▶ Collected data entries
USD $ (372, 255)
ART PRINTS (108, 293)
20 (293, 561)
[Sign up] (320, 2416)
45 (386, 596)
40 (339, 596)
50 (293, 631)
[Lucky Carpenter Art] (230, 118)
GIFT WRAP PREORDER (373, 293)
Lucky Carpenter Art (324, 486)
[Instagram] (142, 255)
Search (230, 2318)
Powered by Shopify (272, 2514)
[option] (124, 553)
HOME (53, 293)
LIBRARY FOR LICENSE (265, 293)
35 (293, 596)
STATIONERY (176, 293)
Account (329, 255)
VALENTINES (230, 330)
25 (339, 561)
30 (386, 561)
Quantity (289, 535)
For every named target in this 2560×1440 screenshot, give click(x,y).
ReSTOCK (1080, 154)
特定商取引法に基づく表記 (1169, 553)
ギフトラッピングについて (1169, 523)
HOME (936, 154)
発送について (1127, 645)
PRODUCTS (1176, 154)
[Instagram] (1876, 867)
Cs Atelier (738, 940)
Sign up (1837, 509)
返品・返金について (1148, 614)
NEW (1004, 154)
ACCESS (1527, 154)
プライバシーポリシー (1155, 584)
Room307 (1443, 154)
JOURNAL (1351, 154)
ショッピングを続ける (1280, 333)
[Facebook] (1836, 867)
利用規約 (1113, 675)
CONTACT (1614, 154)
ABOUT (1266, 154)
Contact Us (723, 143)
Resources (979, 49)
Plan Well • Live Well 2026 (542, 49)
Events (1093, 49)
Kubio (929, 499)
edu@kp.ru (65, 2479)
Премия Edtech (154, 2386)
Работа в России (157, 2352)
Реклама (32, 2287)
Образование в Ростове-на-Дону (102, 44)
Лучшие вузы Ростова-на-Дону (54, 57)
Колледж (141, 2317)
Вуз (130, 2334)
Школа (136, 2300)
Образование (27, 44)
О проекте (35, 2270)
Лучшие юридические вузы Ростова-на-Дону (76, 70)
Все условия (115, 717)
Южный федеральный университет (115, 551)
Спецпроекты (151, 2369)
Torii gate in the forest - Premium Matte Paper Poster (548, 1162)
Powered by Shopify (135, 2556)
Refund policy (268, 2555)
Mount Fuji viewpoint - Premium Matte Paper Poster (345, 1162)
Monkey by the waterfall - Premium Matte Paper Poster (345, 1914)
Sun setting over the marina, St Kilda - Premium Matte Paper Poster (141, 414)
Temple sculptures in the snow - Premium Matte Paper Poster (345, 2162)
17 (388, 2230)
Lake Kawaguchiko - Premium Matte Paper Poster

▶ EXERCISE AIM
Gather each line in these records that contains the string "Powered".

▶ YOUR RESPONSE
Powered by Shopify (272, 2514)
Powered by Shopify (135, 2556)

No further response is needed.